Dürener Nachrichten - 16. Juli 2017 - 16.07.2017 12:33
Besucherzentrum am Tagebau: Für den Tourismus der Zukunft

Die Tagebautätigkeit im Indeland wird 2030 Geschichte sein. Jahrzehntelang wird sich die entstandene Grube mit Wasser füllen, bis der Indesee allmählich auf die Größe des Tegernsees anwächst. Voraussichtlich werden die Touristenströme in die Region aber schon zu Zeiten der „Zwischenlandschaft“ zunehmen.

 

Grund genug also, über die Errichtung eines Besucherzentrums nachzudenken, das als Anlaufstelle für touristische Angebote dienen könnte.

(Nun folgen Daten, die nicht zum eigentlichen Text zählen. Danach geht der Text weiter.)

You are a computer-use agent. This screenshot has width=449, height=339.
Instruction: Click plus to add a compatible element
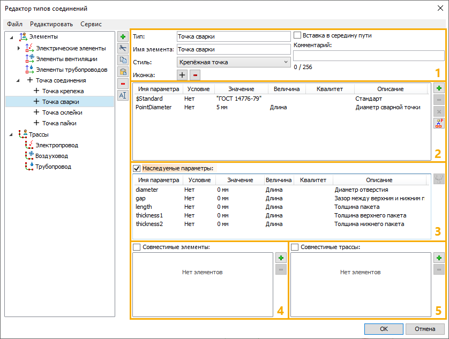pos(281,258)
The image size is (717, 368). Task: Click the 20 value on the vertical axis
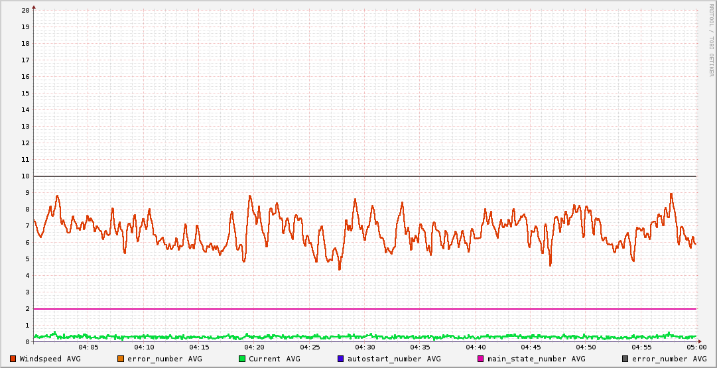25,10
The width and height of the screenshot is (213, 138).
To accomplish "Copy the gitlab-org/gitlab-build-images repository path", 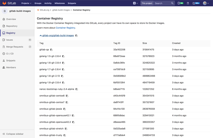I will pyautogui.click(x=76, y=36).
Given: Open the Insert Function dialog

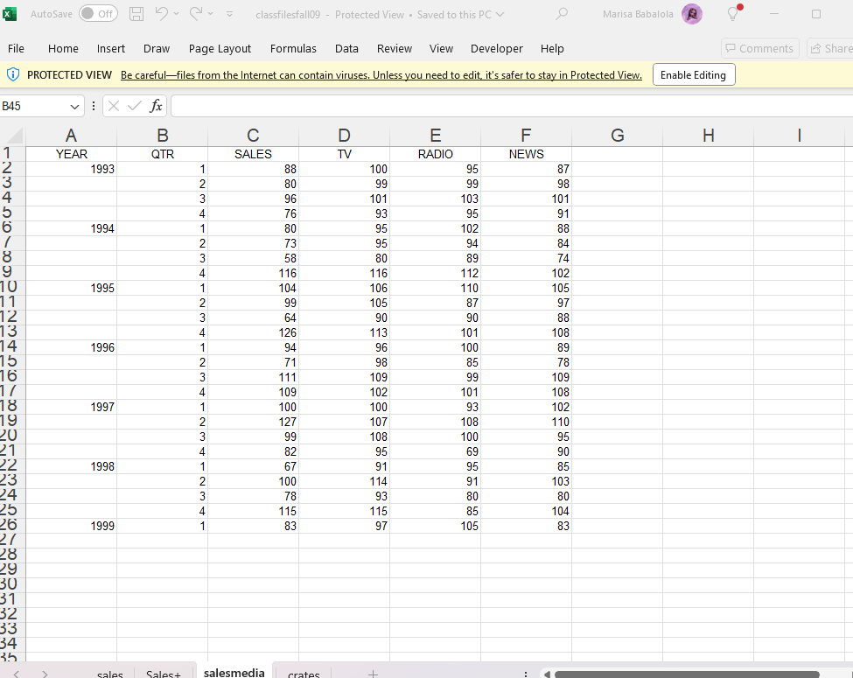Looking at the screenshot, I should [x=156, y=106].
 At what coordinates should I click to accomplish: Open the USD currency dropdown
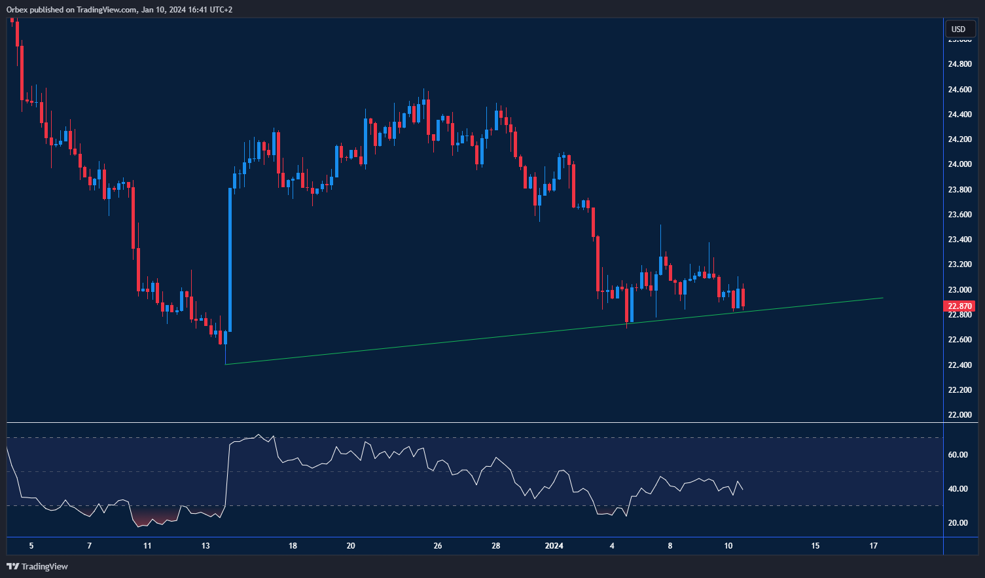click(x=959, y=29)
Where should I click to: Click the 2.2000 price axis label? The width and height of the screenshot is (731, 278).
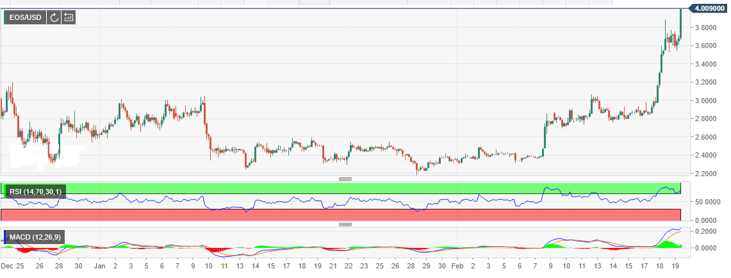click(x=706, y=174)
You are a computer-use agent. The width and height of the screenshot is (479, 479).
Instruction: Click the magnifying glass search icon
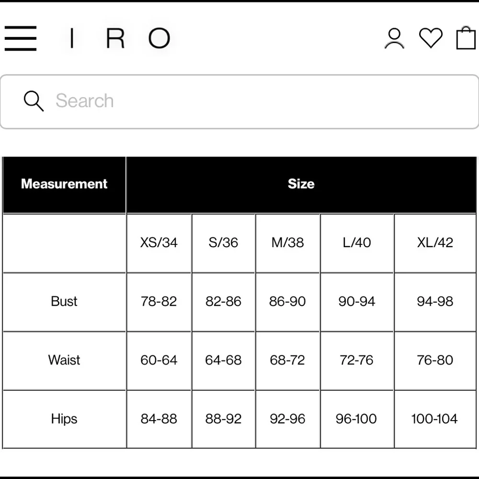[x=34, y=101]

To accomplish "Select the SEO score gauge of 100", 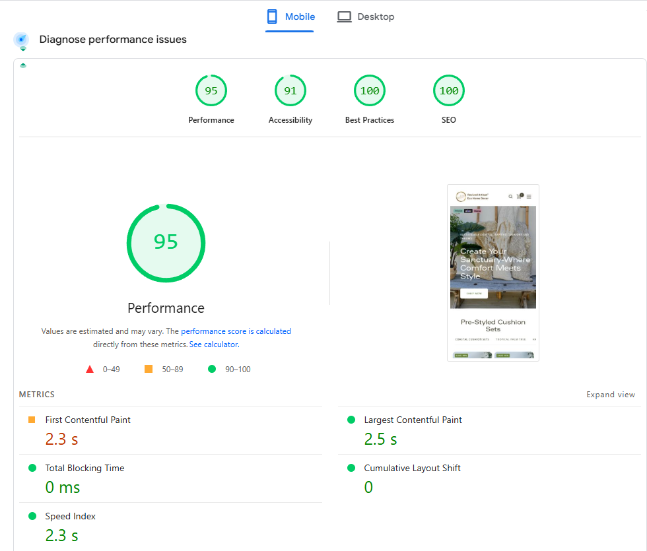I will [x=449, y=91].
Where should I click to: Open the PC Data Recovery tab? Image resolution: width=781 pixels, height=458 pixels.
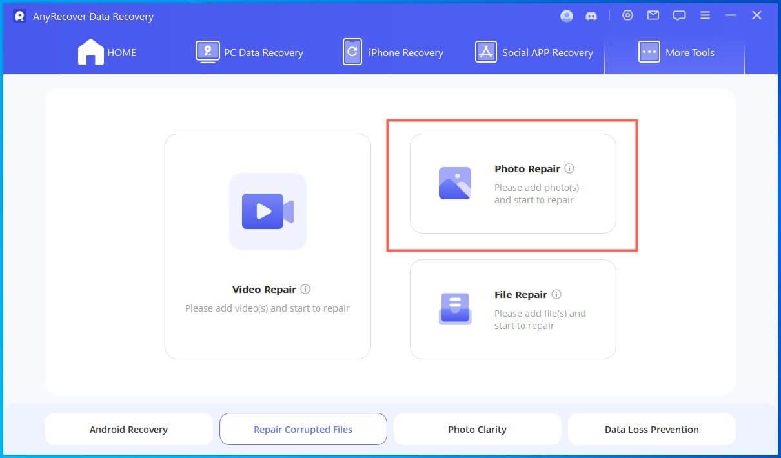click(249, 52)
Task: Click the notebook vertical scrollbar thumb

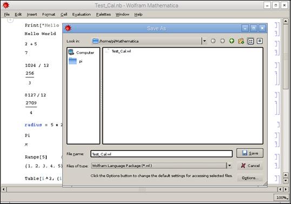Action: [286, 57]
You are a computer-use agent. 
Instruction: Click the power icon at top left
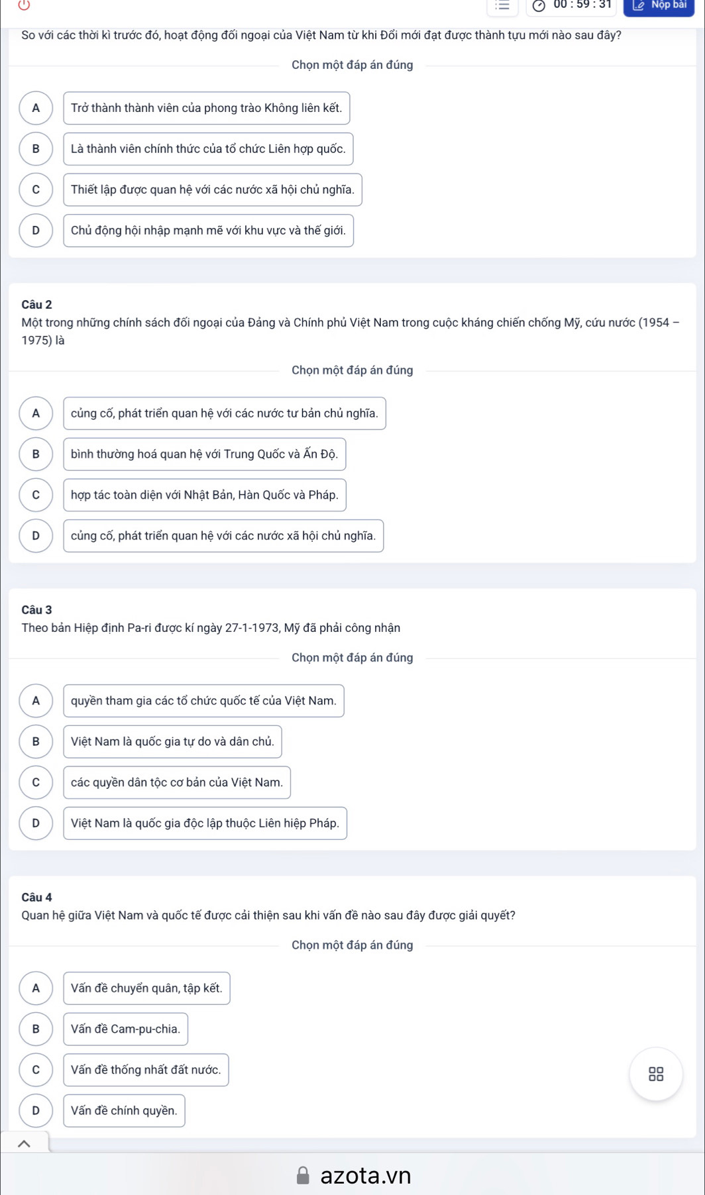tap(24, 5)
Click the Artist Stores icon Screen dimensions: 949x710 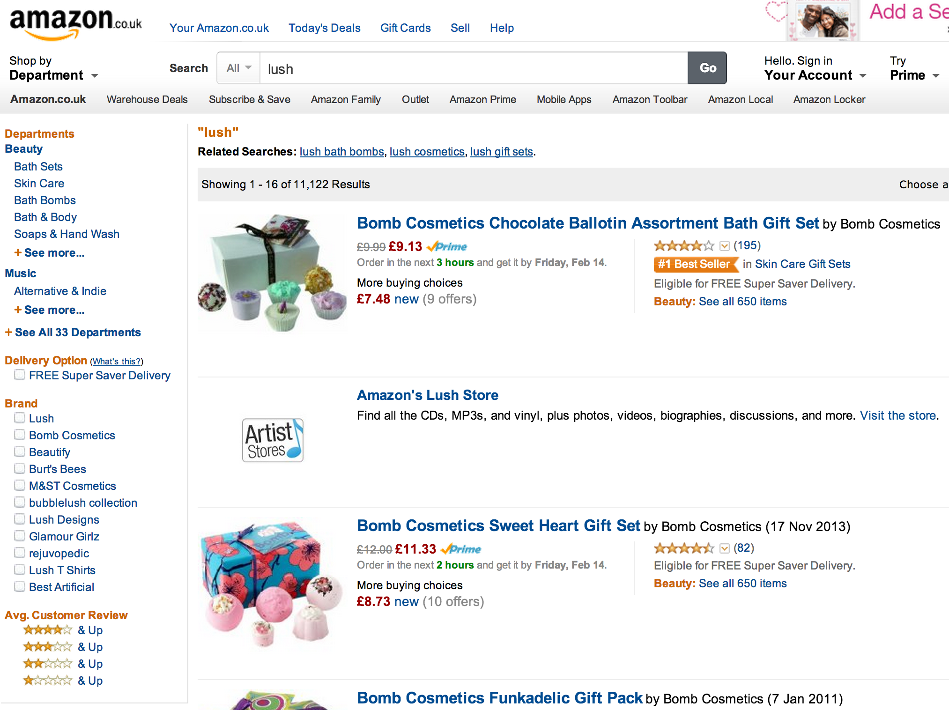[273, 440]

Vorerst schwirrten solche Überlegungen aber nur in den Köpfen der Architekturstudierenden der Fachhochschule (FH) Aachen umher.

 

Drei Monate lang beschäftigten sich 29 Studierende in ihrer Bachelorarbeit mit der Thematik. „Es entstand eine große Bandbreite an möglichen Lösungen“, sagte Professor Markus Hermann von der FH, die die Aufgabenstellung in Kooperation mit der Gemeinde Inden und der Entwicklungsgesellschaft Indeland herausgegeben hatte. 13 der Arbeiten schafften es in die Vorauswahl, von denen wiederum drei mit einer Siegesprämie in Höhe von insgesamt 600 Euro belohnt wurden.

 

„Wo könnte die Geschichte des Tagebaus besser vermittelt werden, als unter der Erde?“ , fragte sich zum Beispiel die Erstplatzierte Olga Mioduszewska. So ragt in ihrem Entwurf lediglich ein Glaskubus über die Oberfläche hinaus, gleich neben dem bekannten Indemann. „Sozusagen als Anziehungspunkt“, erklärte die Architekturstudentin. Wer den gläsernen Eingangsbereich dann betritt, der gelangt sofort in das unterirdische Besucherzentrum.

 

Fünf Meter tief geht es dabei in den Boden. „Eigentlich verschwindet das Loch durch die Entstehung des Sees ja, in meinem Entwurf aber nicht“, erzählte Mioduszewska stolz. Ursprünglich sollte der oberirdische Kubus als Aufenthaltsraum fungieren, nach Gesprächen mit den Dozenten revidierte sie diesen Plan jedoch.

 

Ebenfalls den ersten Platz konnte sich Saskia Frömbgen mit ihrem Thema der verschwundenen Dörfer sichern. „Die Häuser werden in der Gebäudestruktur wiederbelebt“, erläuterte Professorin Heike Matcha von der FH. Den dritten Platz erreichte Alina Höffgen.

 

Obwohl die Arbeiten reine „Machbarkeitsstudien“ sind, seien sie dennoch „halb realitätsbezogen“, so Matcha. Tatsächlich gebe es nämlich Interessenten für ein solches Projekt. Schließlich existiere so eine Landschaft, wie sie rings um den Indemann entstehen wird, kein zweites Mal in Europa, so Jens Bröker, Geschäftsführer der Entwicklungsgesellschaft Indeland. Ob und wie das Besucherzentrum irgendwann wirklich kommt, liegt aber noch unter vielen Fragezeichen vergraben.